Et maintenant, il était au milieu de l'océan, il y a longtemps, très longtemps. Il y avait une autre femme, toute lumineuse, et elle sortit de la mer pour aller vers lui qui était assis sur un rocher escarpé. Elle lui dit qu'il n'avait plus besoin de faire semblant. Cette fille, celle de l'océan, l'aurait aidé à retrouver la terre ferme. Peut-être pourrait-elle encore le faire. Anil ouvrit alors les yeux.
Page 239
Anil peut dire que sa vie d'avant se résumait à une vie de prince, peut-être même celle d'un roi. Fils tant souhaité après un trio de filles, fils d'un grand et riche industriel indien dans le domaine du jean, plus beau parti de Singapour et de la diaspora indienne, la vie lui souriait. Et pourtant à un peu de vingt ans, Anil s'ennuyait dans l'entreprise familiale qu'il avait intégrée après un MBA en Amérique. Heureusement que de temps en temps, il pouvait s'échapper à Hong-Kong où vivent nombre de ses amis. C'est justement là-bas qu'il retrouva une ancienne camarade de classe, Ravina, dont il tomba éperdument amoureux. Ayant peur des on-dit, ses parents refusèrent ce mariage, Ravina n'étant pas la parfaite fille indienne. Anil décida alors de rompre et essayer d'effacer Ravina de sa vie. Quelque temps plus tard, Anil rencontra une jeune femme lors d'un énième mariage à Bombay, Sonia. Elle était belle, jeune, innocente et du rang tant souhaité par ses parents. Anil tomba sous son charme et accepta enfin le mariage à l'âge de vingt-huit ans. Mais à ses dépens, Anil comprit très vite que derrière cet air candide se cache une femme acerbe, paresseuse, dépensière et irrespectueuse des aînés. Il était alors trop tard pour Anil à faire marche arrière. Sa nouvelle échappatoire, le travail et son activité parallèle et illégale d'exportation de contrefaçons. Pour éviter les violentes disputes conjugales, il céda à tous les caprices de sa femme cupide même celle d'accepter à quitter Singapour et ses parents pour s'expatrier à Dubaï. Dubaï aura été l'eldorado où l'argent coule à flots et l'argent dépensé sans compter. Anil était parvenu à devenir le roi du Monde avant qu'une crise financière mondiale ne vienne éclater sa bulle.
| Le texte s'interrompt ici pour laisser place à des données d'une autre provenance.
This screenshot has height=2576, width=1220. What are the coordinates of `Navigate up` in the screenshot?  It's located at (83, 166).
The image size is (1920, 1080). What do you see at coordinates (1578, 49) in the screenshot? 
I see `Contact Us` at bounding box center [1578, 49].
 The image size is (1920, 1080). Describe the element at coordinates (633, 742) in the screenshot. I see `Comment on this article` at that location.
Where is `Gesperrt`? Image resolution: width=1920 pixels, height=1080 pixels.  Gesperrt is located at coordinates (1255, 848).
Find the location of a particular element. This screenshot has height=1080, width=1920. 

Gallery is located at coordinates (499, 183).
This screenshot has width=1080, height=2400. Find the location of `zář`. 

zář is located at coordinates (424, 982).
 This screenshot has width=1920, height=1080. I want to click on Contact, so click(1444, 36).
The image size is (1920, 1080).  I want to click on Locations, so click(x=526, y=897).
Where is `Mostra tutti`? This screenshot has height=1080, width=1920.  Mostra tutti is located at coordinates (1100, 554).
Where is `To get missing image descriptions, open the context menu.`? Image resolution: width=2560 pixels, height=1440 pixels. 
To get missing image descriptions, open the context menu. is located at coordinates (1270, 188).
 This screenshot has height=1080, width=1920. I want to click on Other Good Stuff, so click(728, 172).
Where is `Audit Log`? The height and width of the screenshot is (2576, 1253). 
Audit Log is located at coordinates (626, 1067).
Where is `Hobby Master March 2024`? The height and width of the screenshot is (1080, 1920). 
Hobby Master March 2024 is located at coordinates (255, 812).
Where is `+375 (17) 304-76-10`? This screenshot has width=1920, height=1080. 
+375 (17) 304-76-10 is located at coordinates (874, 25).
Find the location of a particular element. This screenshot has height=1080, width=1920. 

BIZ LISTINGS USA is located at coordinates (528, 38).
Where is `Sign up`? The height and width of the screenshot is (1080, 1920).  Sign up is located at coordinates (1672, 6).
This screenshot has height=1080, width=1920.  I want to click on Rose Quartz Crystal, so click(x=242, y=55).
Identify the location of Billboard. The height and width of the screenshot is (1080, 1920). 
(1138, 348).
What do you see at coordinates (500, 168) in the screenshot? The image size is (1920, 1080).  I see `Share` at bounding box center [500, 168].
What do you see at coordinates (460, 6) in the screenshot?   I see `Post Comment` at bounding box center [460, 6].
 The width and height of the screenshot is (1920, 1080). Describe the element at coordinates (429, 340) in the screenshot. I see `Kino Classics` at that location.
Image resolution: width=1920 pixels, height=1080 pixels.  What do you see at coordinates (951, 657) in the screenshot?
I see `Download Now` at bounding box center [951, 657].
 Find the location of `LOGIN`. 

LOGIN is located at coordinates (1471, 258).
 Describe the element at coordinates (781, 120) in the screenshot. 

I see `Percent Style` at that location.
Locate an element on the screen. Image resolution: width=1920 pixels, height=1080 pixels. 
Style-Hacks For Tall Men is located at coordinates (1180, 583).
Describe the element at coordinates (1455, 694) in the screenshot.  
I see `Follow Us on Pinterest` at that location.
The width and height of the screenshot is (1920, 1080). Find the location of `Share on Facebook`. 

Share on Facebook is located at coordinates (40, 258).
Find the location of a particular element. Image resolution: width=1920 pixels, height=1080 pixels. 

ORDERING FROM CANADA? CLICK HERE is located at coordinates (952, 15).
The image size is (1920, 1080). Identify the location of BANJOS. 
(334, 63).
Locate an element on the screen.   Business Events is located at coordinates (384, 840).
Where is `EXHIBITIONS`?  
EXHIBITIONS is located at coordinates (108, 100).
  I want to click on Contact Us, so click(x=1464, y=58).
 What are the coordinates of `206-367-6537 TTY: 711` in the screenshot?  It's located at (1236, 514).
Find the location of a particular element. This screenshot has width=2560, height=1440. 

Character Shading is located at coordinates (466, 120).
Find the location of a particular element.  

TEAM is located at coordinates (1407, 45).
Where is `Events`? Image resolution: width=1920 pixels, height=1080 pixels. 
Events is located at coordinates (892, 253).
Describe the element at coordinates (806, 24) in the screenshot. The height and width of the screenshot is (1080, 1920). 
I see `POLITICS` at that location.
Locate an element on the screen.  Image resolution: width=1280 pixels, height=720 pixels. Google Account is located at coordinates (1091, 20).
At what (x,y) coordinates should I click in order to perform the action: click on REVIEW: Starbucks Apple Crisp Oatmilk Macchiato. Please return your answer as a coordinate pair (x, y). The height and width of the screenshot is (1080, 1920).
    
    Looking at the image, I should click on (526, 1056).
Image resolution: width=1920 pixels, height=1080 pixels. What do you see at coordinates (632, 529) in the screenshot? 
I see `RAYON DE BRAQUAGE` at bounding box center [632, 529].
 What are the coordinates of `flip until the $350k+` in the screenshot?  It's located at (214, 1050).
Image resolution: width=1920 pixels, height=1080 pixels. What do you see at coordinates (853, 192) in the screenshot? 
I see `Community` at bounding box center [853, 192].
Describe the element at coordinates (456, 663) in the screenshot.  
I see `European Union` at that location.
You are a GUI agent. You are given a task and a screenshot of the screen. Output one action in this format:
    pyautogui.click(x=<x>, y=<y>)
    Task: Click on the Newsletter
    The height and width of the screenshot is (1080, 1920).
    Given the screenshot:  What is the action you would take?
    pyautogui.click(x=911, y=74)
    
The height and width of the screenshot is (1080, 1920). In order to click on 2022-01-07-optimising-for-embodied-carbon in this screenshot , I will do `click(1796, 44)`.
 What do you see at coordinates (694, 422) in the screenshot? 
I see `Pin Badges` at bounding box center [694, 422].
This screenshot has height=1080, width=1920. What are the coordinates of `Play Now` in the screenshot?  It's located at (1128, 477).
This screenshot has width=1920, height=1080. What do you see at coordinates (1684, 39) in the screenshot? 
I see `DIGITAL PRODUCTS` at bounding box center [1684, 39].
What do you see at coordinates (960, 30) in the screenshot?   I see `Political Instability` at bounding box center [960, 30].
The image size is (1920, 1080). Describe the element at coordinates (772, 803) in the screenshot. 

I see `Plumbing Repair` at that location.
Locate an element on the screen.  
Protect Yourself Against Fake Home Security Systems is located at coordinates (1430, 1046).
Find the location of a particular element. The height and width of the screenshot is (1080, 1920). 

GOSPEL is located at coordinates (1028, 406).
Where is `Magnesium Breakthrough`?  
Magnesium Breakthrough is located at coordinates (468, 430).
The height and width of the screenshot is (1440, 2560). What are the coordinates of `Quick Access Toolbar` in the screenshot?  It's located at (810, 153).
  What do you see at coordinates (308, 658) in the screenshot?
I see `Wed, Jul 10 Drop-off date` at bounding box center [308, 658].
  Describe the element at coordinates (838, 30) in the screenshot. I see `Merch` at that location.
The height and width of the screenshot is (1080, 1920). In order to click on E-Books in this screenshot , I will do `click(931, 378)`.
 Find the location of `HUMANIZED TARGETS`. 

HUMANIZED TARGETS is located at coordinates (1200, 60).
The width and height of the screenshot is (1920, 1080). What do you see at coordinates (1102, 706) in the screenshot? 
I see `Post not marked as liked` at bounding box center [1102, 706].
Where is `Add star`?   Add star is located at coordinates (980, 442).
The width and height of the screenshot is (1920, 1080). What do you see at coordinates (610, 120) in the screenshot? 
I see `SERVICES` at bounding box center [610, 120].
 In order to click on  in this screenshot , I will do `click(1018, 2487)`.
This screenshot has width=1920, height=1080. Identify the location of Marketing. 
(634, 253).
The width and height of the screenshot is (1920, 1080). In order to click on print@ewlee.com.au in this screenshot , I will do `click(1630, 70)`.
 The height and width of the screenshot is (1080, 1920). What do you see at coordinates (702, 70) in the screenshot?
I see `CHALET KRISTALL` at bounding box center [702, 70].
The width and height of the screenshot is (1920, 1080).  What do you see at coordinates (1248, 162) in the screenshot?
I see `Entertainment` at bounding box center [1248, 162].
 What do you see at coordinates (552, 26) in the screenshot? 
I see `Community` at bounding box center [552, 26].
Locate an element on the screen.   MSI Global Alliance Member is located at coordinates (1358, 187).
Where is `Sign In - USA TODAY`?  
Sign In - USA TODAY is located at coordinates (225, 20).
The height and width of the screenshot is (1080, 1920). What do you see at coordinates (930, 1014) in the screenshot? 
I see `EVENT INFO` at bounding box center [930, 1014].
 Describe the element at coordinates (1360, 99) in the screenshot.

Anil regrettait d'être né trop tôt, de n'avait pas grandi dans cette ère technologique post-millénaire, où tout allait très vite. Peut-être les choses auraient-elles été différentes s'il avait eu les outils dont disposaient maintenant les célibataires. Aujourd'hui, les jeunes peuvent tweeter leur affection, poursuivre l'objet de leur passion sur Facebook, envoyer sur Instagram leurs photos les plus avantageuses. Avec Photoshop, ils gomment leurs imperfections et leurs kilos. Ils peuvent choisir leur image, afficher le visage qu'ils veulent. Mais aussi essayer de se connaître, et approfondir la relation avant de s'engager.
Page 12
"Le roi du Monde" retrace la vie d'Anil, un indien issu de la diaspora indienne et de la nouvelle bourgeoisie indienne. On le découvre sur une période de quarante ans : sa jeunesse à Bangalore, son adolescence et sa vie d'adulte à Singapour, sa célébrité puis sa subite déchéance à Dubai pour enfin arriver là où tout à commencer : en Inde. Ainsi le lecteur, à travers de petits chapitres, saute les années à la découverte des grandes périodes de la vie d'Anil afin de comprendre comment cet homme qui avait tout les atouts pour avoir une vie parfaite se retrouve du jour au lendemain dans un ashram au fin fond de l'Inde. Un autre personnage important apparaîtra dans le roman, celui de Ravina. Tout comme pour le personnage d'Anil, le lecteur suivra son parcours mais de manière moins intense et plus espacée dans le temps. Lors de la lecture de ce roman, je me suis demandée si Ravina n'est pas un reflet de l'auteure qui a vécu à Hong-Kong. Suivre Ravina nous permet également de découvrir cette ville et nous faire vivre à ses côtés la fin du de la domination britannique le 30 juin 2007 et les changements apportés.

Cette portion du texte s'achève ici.